TASK: Copy out every one of the entries below, reproducing each line character for character.

►

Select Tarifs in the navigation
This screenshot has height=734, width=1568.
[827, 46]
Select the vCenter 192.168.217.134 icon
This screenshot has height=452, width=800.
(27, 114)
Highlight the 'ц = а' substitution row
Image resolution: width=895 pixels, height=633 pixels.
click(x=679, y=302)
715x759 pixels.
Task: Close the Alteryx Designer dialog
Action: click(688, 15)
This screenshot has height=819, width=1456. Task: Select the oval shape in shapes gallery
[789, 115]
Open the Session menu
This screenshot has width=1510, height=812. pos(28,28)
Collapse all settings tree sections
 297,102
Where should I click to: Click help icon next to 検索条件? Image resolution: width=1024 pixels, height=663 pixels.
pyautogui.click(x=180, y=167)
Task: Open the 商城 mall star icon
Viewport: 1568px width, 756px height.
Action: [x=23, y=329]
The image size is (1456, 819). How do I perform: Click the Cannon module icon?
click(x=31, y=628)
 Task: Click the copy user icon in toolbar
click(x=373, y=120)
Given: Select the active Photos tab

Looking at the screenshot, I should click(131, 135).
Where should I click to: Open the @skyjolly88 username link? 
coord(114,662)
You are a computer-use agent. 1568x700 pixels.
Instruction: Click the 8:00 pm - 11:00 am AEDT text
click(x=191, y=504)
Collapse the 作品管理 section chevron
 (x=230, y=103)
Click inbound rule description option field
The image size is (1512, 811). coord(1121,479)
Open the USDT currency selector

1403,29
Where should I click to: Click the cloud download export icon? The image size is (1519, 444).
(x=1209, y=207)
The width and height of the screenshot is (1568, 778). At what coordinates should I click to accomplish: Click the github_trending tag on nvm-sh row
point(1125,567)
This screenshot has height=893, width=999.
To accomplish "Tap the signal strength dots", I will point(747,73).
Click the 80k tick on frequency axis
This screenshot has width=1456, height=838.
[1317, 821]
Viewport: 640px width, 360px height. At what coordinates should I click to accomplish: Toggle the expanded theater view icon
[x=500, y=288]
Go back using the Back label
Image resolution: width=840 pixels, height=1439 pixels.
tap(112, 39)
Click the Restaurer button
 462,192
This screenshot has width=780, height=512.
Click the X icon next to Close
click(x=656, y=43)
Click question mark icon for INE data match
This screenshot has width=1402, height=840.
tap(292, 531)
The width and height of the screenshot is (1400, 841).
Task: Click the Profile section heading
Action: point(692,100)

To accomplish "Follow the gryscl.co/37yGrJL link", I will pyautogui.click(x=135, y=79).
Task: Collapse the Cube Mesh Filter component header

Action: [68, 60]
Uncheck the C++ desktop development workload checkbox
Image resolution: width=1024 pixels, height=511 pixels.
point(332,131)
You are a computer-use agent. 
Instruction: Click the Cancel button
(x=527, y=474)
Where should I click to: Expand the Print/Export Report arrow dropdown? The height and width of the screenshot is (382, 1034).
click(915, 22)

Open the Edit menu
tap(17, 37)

◄

RESPONSE FOR THIS EXERCISE:
Select Tarifs in the navigation
This screenshot has height=734, width=1568.
[827, 46]
Select the vCenter 192.168.217.134 icon
This screenshot has height=452, width=800.
(27, 114)
Highlight the 'ц = а' substitution row
Image resolution: width=895 pixels, height=633 pixels.
click(x=679, y=302)
715x759 pixels.
Task: Close the Alteryx Designer dialog
Action: click(688, 15)
This screenshot has height=819, width=1456. Task: Select the oval shape in shapes gallery
[789, 115]
Open the Session menu
This screenshot has width=1510, height=812. pos(28,28)
Collapse all settings tree sections
 297,102
Where should I click to: Click help icon next to 検索条件? Image resolution: width=1024 pixels, height=663 pixels.
pyautogui.click(x=180, y=167)
Task: Open the 商城 mall star icon
Viewport: 1568px width, 756px height.
Action: [x=23, y=329]
The image size is (1456, 819). How do I perform: Click the Cannon module icon?
click(x=31, y=628)
 Task: Click the copy user icon in toolbar
click(x=373, y=120)
Given: Select the active Photos tab

Looking at the screenshot, I should click(131, 135).
Where should I click to: Open the @skyjolly88 username link? 
coord(114,662)
You are a computer-use agent. 1568x700 pixels.
Instruction: Click the 8:00 pm - 11:00 am AEDT text
click(x=191, y=504)
Collapse the 作品管理 section chevron
 (x=230, y=103)
Click inbound rule description option field
The image size is (1512, 811). coord(1121,479)
Open the USDT currency selector

1403,29
Where should I click to: Click the cloud download export icon? The image size is (1519, 444).
(x=1209, y=207)
The width and height of the screenshot is (1568, 778). At what coordinates should I click to accomplish: Click the github_trending tag on nvm-sh row
point(1125,567)
This screenshot has height=893, width=999.
To accomplish "Tap the signal strength dots", I will point(747,73).
Click the 80k tick on frequency axis
This screenshot has width=1456, height=838.
[1317, 821]
Viewport: 640px width, 360px height. At what coordinates should I click to accomplish: Toggle the expanded theater view icon
[x=500, y=288]
Go back using the Back label
Image resolution: width=840 pixels, height=1439 pixels.
tap(112, 39)
Click the Restaurer button
 462,192
This screenshot has width=780, height=512.
Click the X icon next to Close
click(x=656, y=43)
Click question mark icon for INE data match
This screenshot has width=1402, height=840.
tap(292, 531)
The width and height of the screenshot is (1400, 841).
Task: Click the Profile section heading
Action: point(692,100)

To accomplish "Follow the gryscl.co/37yGrJL link", I will pyautogui.click(x=135, y=79).
Task: Collapse the Cube Mesh Filter component header

Action: [68, 60]
Uncheck the C++ desktop development workload checkbox
Image resolution: width=1024 pixels, height=511 pixels.
point(332,131)
You are a computer-use agent. 
Instruction: Click the Cancel button
(x=527, y=474)
Where should I click to: Expand the Print/Export Report arrow dropdown? The height and width of the screenshot is (382, 1034).
click(915, 22)

Open the Edit menu
tap(17, 37)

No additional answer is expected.